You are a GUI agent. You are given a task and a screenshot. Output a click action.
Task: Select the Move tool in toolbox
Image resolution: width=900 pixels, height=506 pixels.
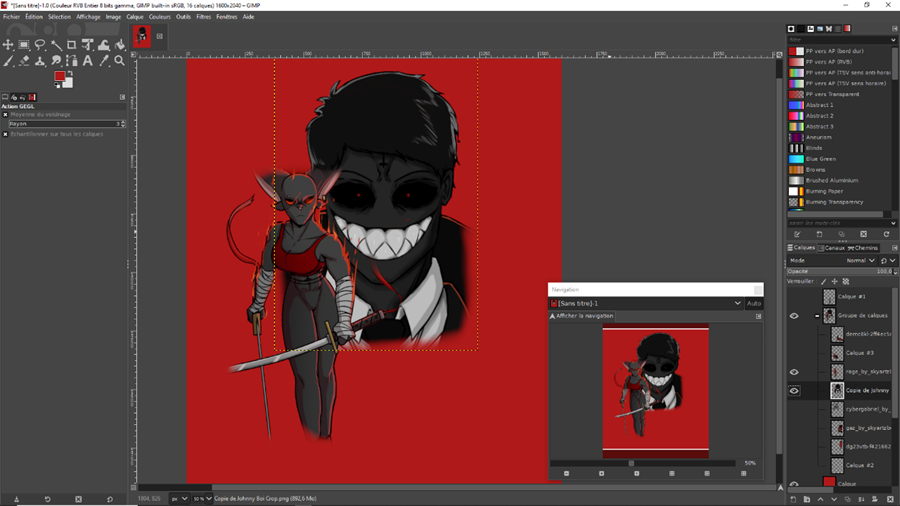tap(8, 45)
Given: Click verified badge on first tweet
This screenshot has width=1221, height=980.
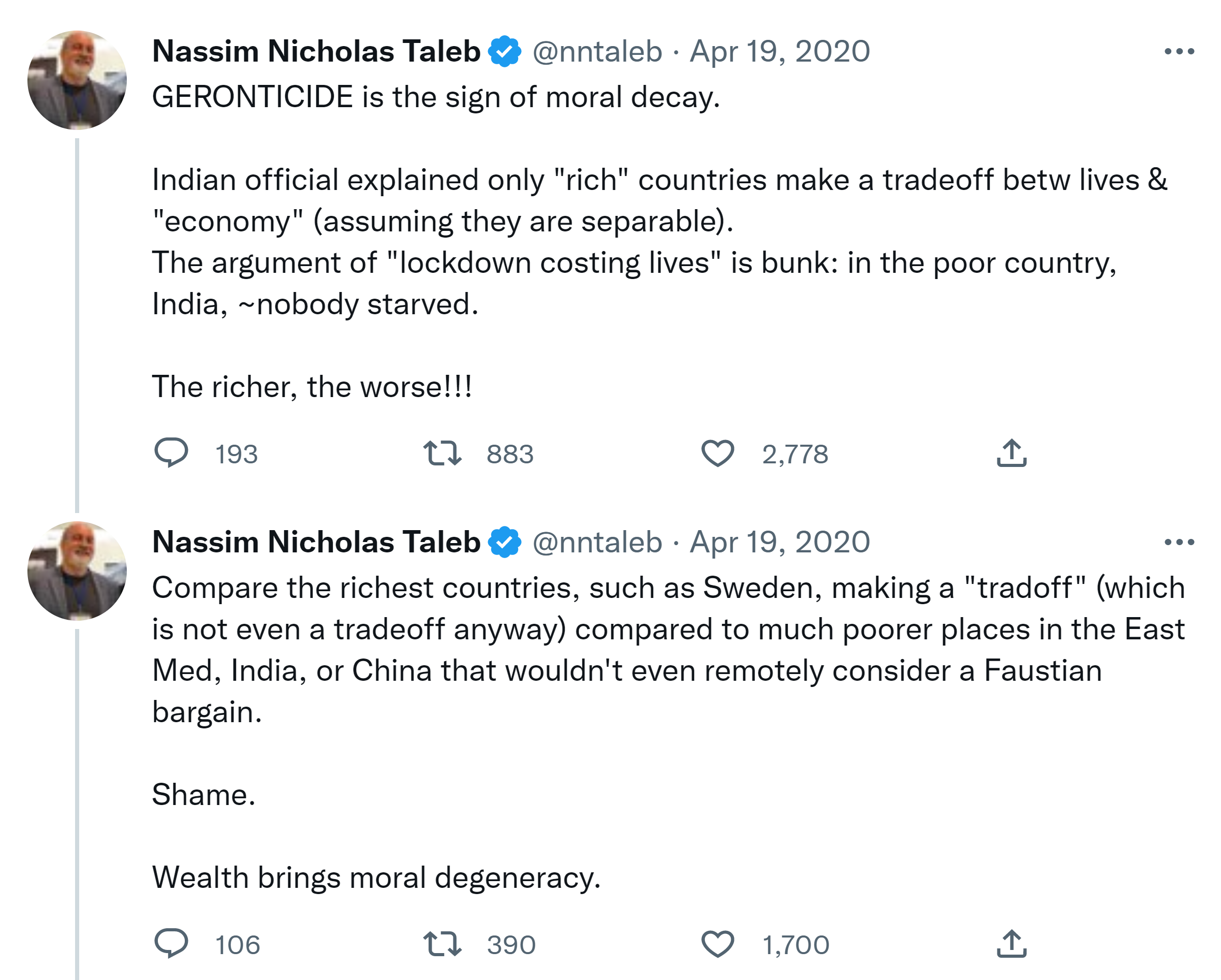Looking at the screenshot, I should click(505, 52).
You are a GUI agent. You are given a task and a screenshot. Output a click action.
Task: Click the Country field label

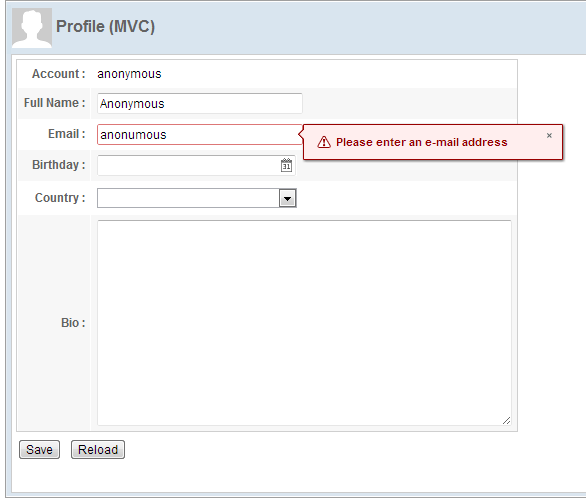(x=60, y=198)
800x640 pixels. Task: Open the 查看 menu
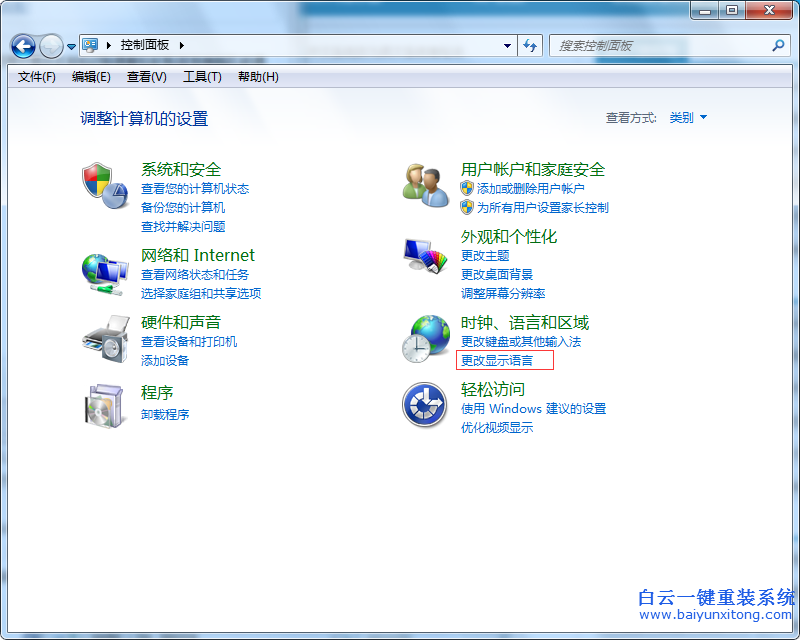pyautogui.click(x=146, y=77)
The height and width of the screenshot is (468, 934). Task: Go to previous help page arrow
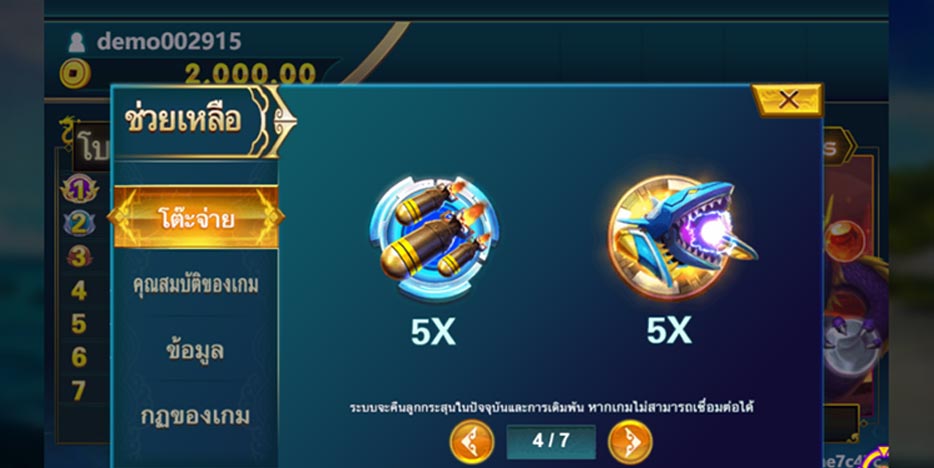click(471, 441)
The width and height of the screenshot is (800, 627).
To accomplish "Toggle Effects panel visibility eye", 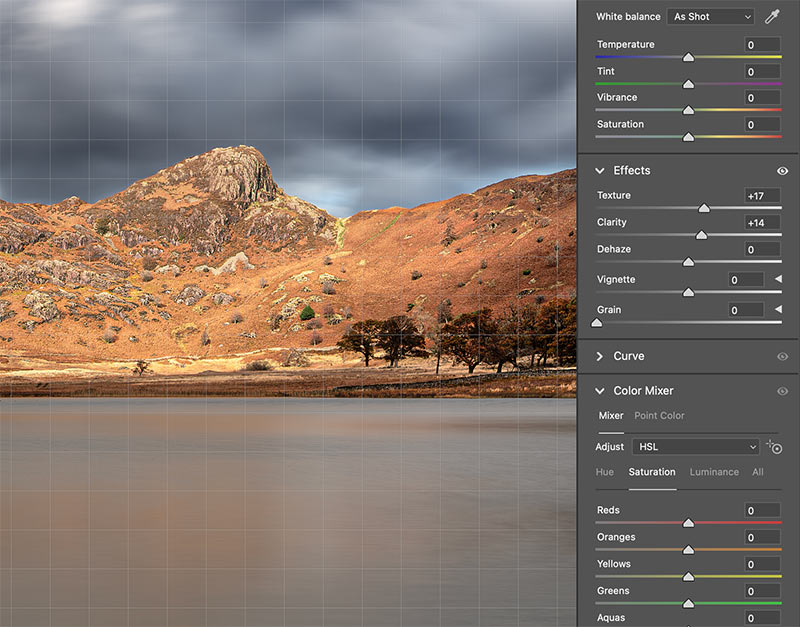I will pyautogui.click(x=782, y=171).
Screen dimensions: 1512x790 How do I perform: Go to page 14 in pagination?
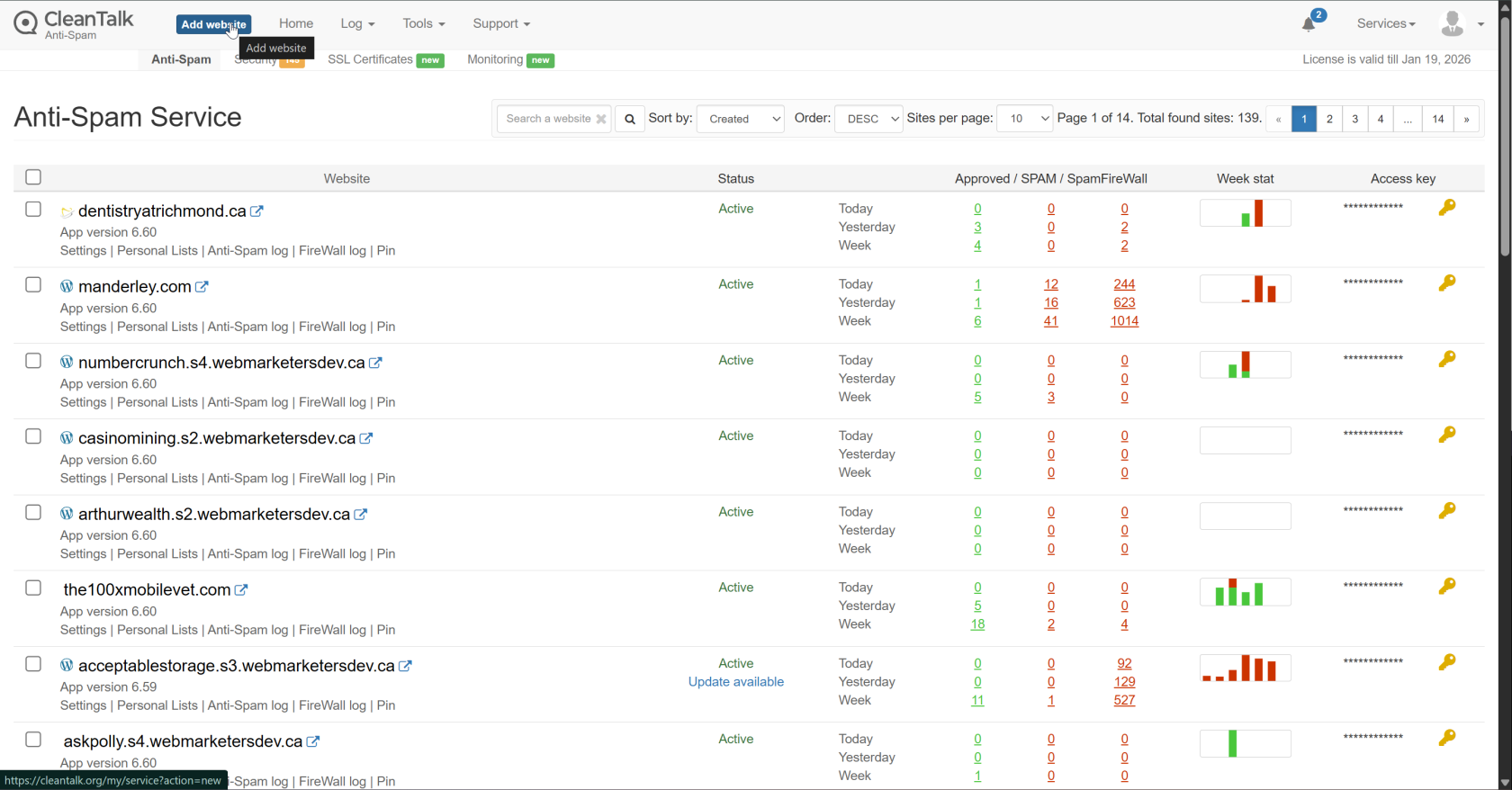click(x=1437, y=119)
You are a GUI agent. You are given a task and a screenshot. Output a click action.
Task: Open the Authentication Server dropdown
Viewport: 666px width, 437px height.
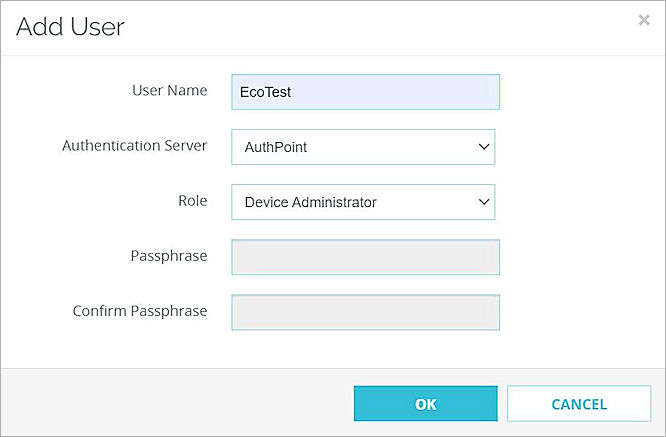coord(363,147)
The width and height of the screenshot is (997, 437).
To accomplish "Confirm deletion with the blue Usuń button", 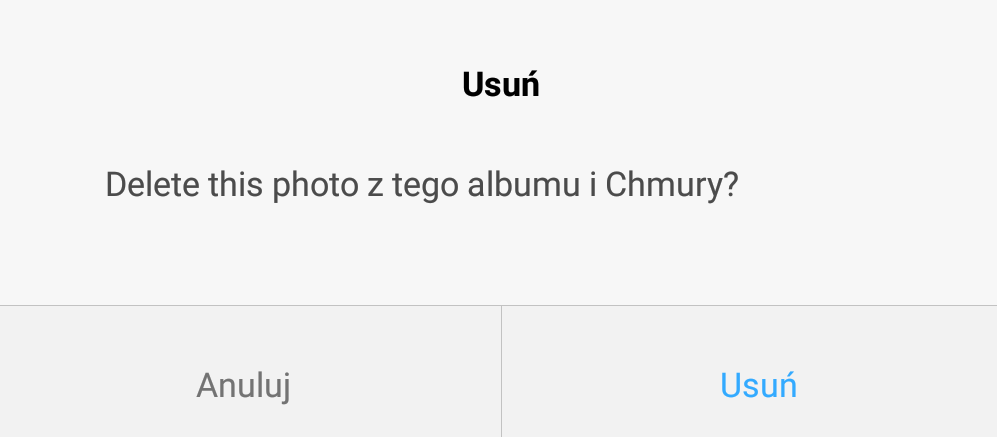I will (750, 371).
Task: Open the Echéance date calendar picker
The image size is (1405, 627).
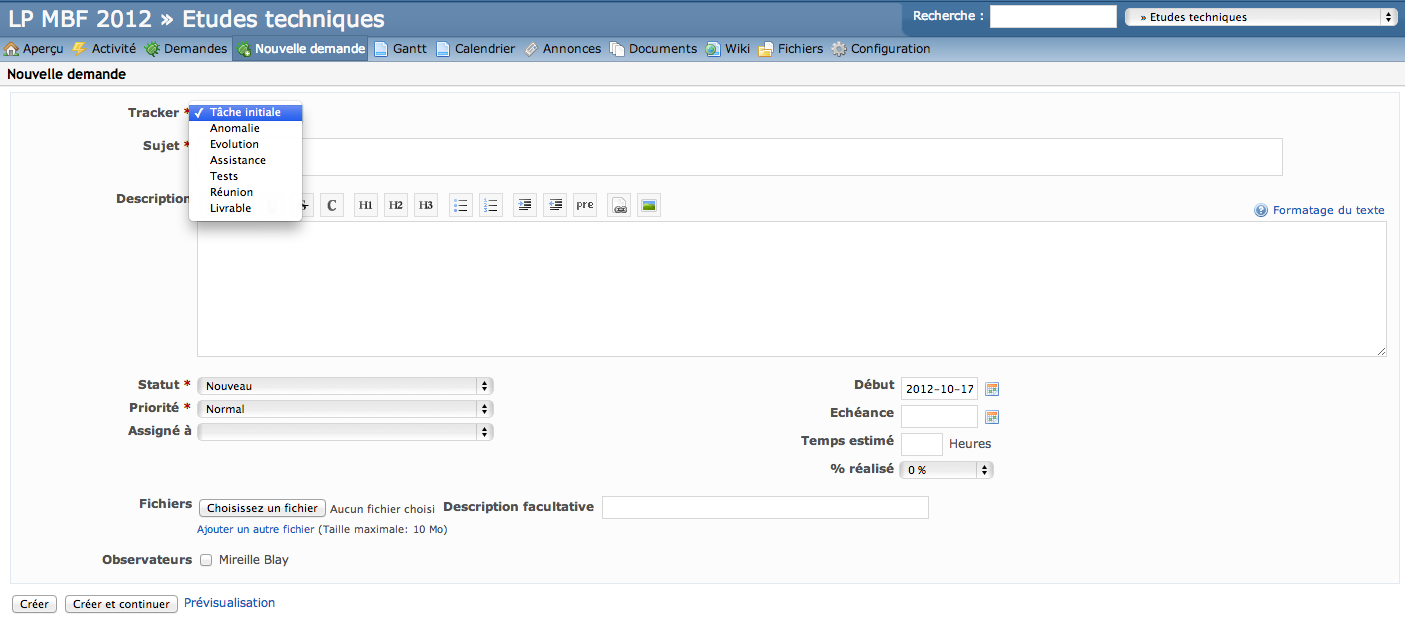Action: coord(992,417)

- [PROMPT]: Pictures are to be left out; the lines from the start of the records above through the line holding "The width and height of the screenshot is (800, 627)." are to be returned exactly.

- [RESPONSE AREA]:
You are a GUI agent. You are given a task and a screenshot. Output a click action.
Task: Select the Move tool in toolbox
Image resolution: width=900 pixels, height=506 pixels.
tap(8, 45)
Given: Click verified badge on first tweet
This screenshot has width=1221, height=980.
Looking at the screenshot, I should click(505, 52).
You are a GUI agent. You are given a task and a screenshot. Output a click action.
Task: Click the Country field label

(x=60, y=198)
800x640 pixels. Task: Open the 查看 menu
pyautogui.click(x=146, y=77)
The height and width of the screenshot is (468, 934). Task: Go to previous help page arrow
click(471, 441)
The width and height of the screenshot is (800, 627).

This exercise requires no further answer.